Bölüm 3: I. Harun Operasyonu 'Tiramisu'

12.1K 604 112
                                    

Görsel / Oğuz Tekinsoy

Keyifli okumalar...

"Teşekkürler Salih amca, ısmarladığın Adana kebap mükemmeldi! Haftaya da iskender ısmarlarsan süper olur!"

Harun'un, komiser Salih Bey ile olan yakınlığı bundan önceki karakol maceralarına dayanıyordu.

"Biz sizi daha fazla rahatsız etmeyelim Salih Bey."

Kapıdan çıkacağım sıra da Harun'a gözlerimle önüme geçmesini işaret etmiştim.

Önümde Harun, yanımda Oğuz ilerlemeye başladığımızda, bulunduğumuz durumdan dolayı yüzüme büyük bir gülümseme yerleşmişti. Yaramaz oğullarını karakoldan toplamaya alışmış bir aile gibi görünüyorduk.

Holigan dağ ayısının bugün yeni bir özelliğini gözlemlemiştim. İstediğinde fazlasıyla yardımsever olabiliyordu. Bugün bize yardımcı olmamış olsaydı da Harun'u kurtarabilirdim ama Oğuz bu süreci hızlandırmıştı.

Dışarı çıktığımızda bakışlarımı Oğuz'a çevirmiştim.

"Teşekkür ederim."

Yüzüne haylaz bir tebessüm yerleştiğinde, istemsizce kaşımın teki havalanmıştı. Bu holigan dağ ayısının sağı solu belli olmazdı.

"Önemli olmadığını içeride de söylemiştim."

Göz temasımızı kestiğinde yüzünü Harun'dan tarafa çevirmişti.

"Size tatlı ısmarlayabilir miyim?"

Tatlı mı? Beraber mi?

"Hayır, hiç gerek-"

"Çok güzel olur, harika olur."

Gerçekten mi Harun Özbey?

Cidden anlayamıyordum. Bu çocuk görmemiş de değildi. İstese tatlı fabrikası satın alabilecek kadar parası vardı. Gerçi Feyyaz amcam uzun süredir Harun'un banka hesabını gözetim altında tutuyordu. Yani bu söylediğim bir süreliğine geçerli değildi.

"Kuruçeşme taraflarında bildiğim güzel bir mekan var."

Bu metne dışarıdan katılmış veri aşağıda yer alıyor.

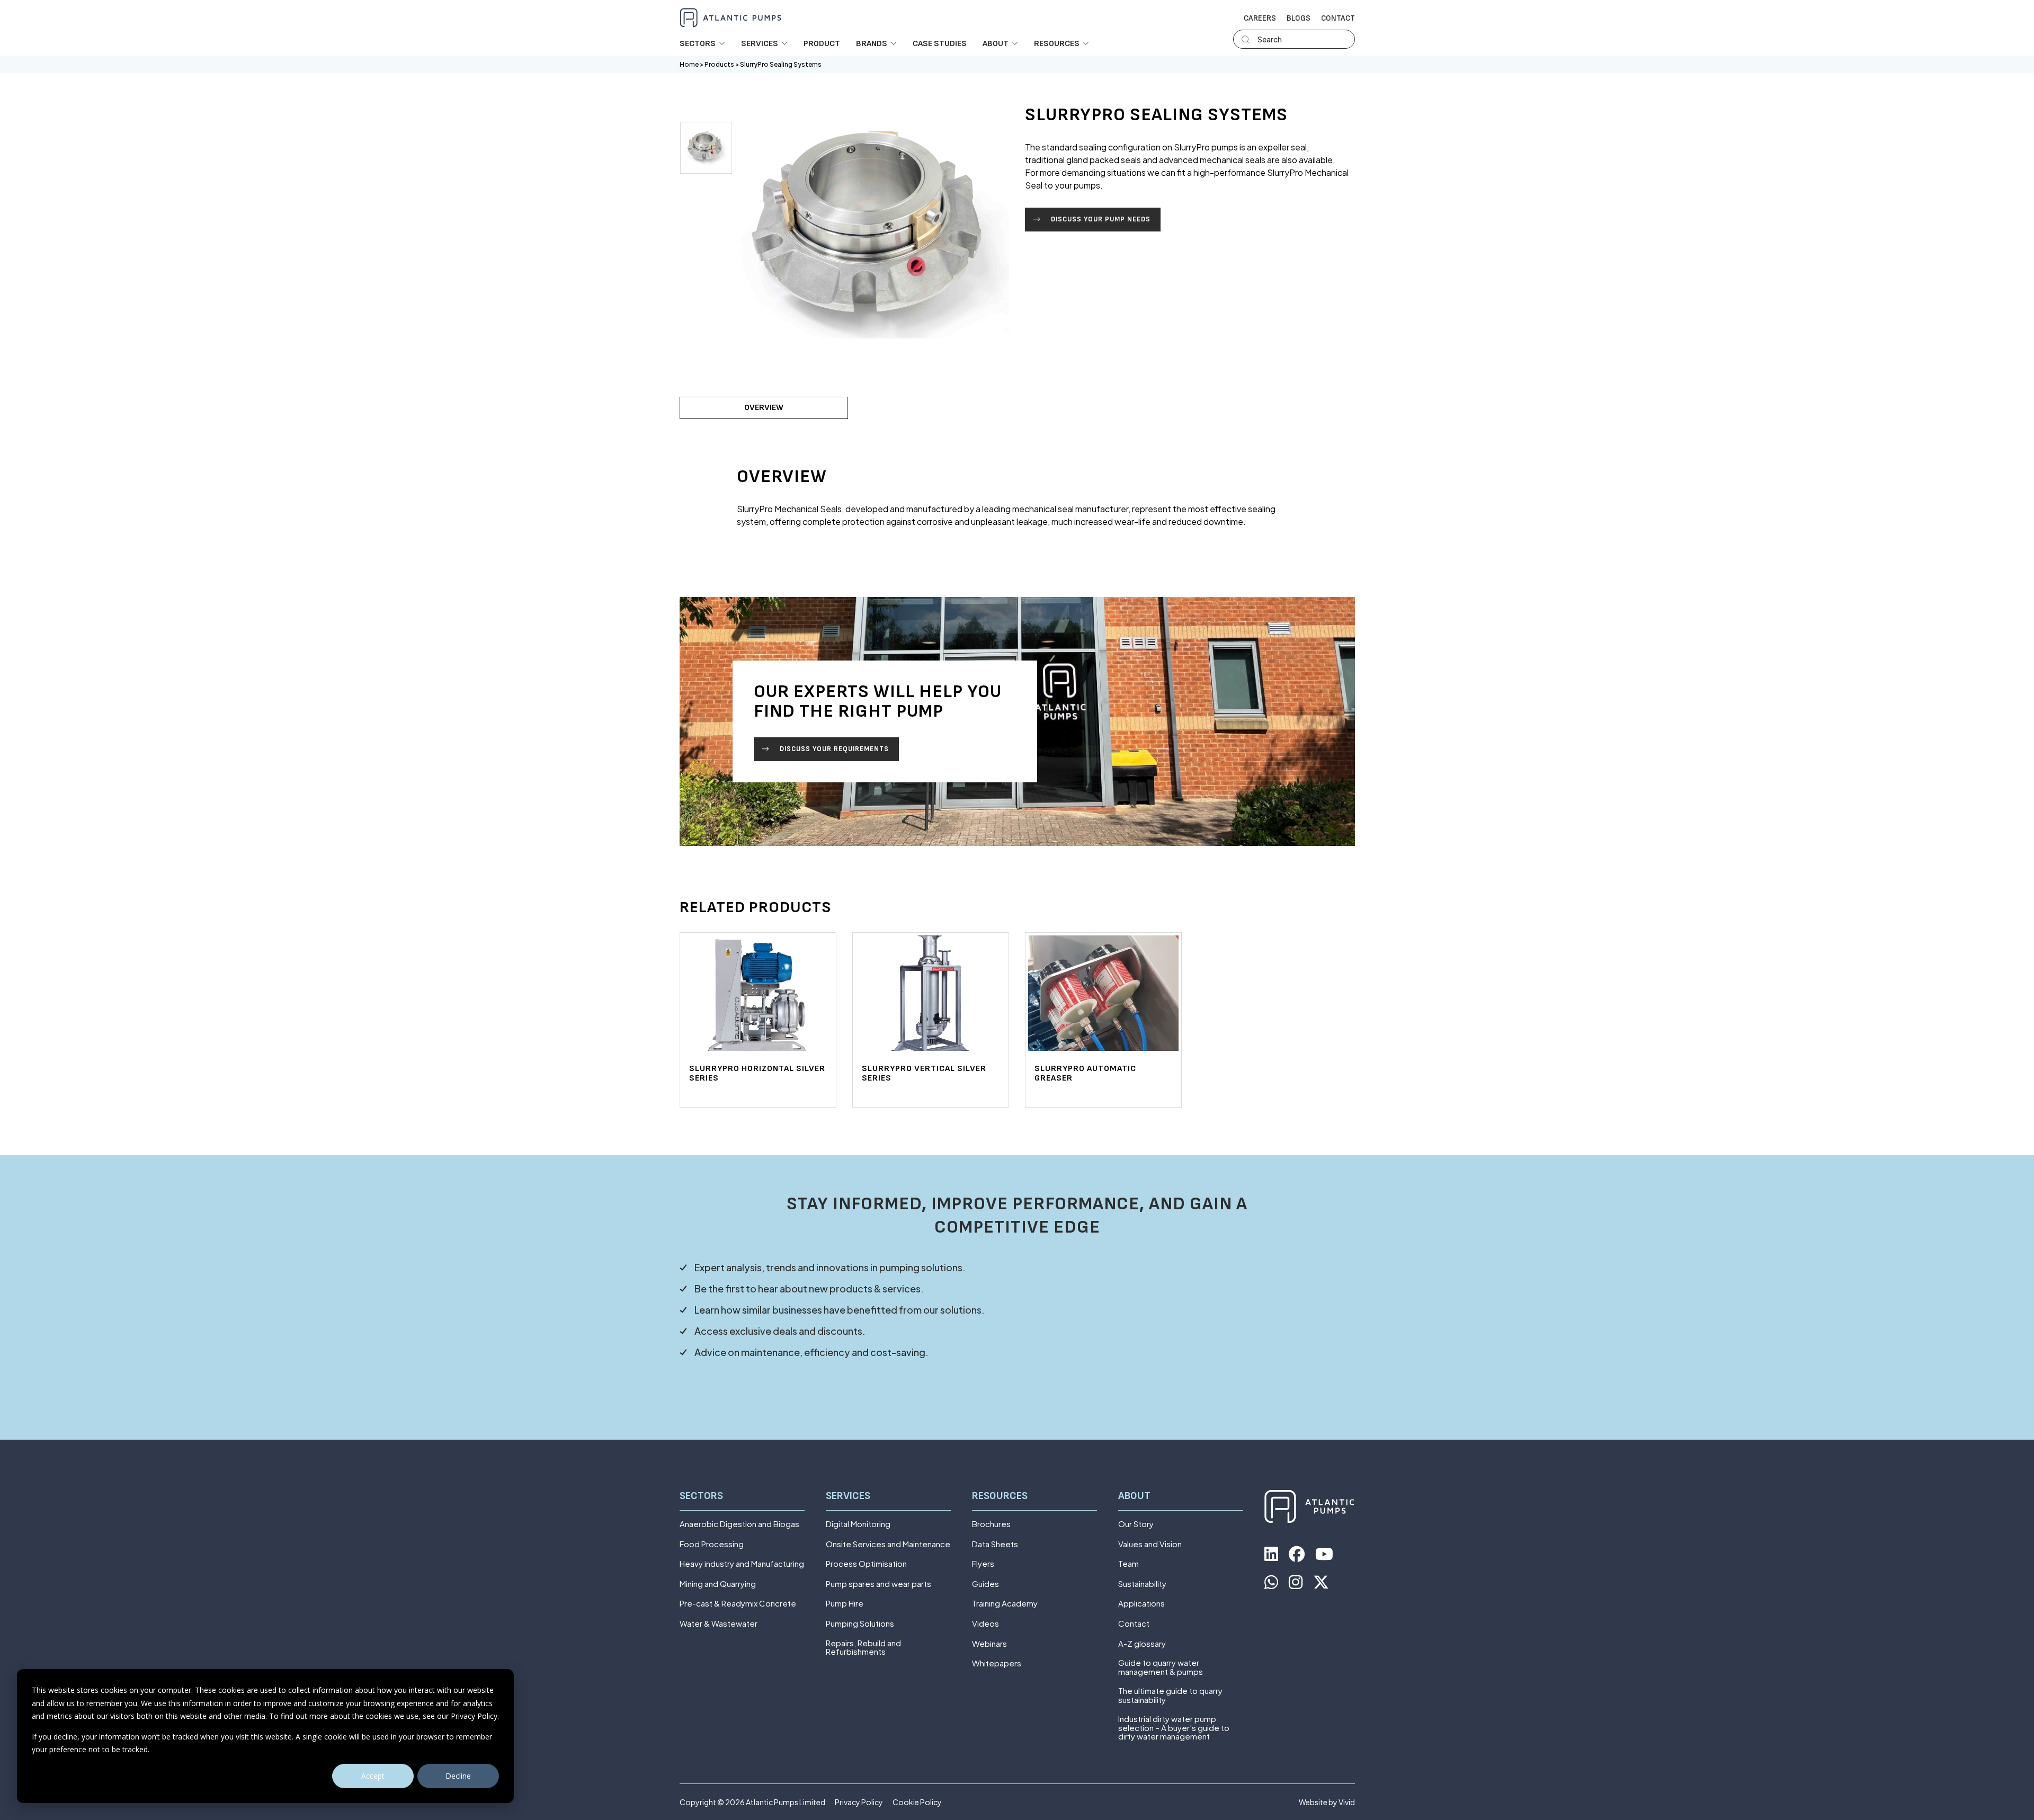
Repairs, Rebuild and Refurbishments (863, 1647)
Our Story (1136, 1524)
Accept (373, 1776)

Teklifi yapan o olduğuna göre, gideceğimiz yeri belirlenmesinde de bir sakınca görmüyordum.

Buraya Oğuz'un arabasıyla geldiğimiz için yine onun arabasına binmiştik.

Harun'un hızlı bir manevrayla ön koltuğa oturmasının ardından, mecburi olarak arka koltuğa yerleşmiştim. Oğuz çaktırmamaya çalışsa da bıyık altından güldüğünü görmüştüm.

Şimdi onlar gülsündü. Sonrasında gülen ben olacaktım. Son gülen iyi gülerdi. Öyleydi değil mi?

"Ahiret sessizliği var üzerinizde!"

Harun'un ani çıkışıyla birlikte bakışlarımı camdan çekip, dikiz aynasına çevirmiştim. O sıra da gözlerim Oğuz'un gözleriyle buluşmuştu.

Arabayı dolduran melodi oldukça tanıdıktı.

Fikrimin ince gülü,
Kalbimin şen bülbülü.

Kaç saniye olmuştu? Kaza yapmak istemiyorsa gözlerimiz arasında kurulmuş olan bağı koparmalıydı. Ayrıca ne diye gözlerimin içine bu kadar uzun süre bakıyordu? Tamam, ben de bakıyordum ama ben bakabilirdim! O bakmamalıydı.

O gün ki gördüm seni,
Yaktın ah yaktın beni.

Kendimi hafifçe silkelediğimde arabanın hareket etmediğini, kırmızı ışık nedeniyle durduğumuzu fark etmiştim. Oysaki hayatında dikkatsizliğe yer vermeyen insanlar listesinde üst sıralarda yer alabilecek kadar dikkatli bir insandım. Şimdi bu aniden gelen dikkatsizliğimin mantıklı bir açıklaması olduğunu sanmıyordum.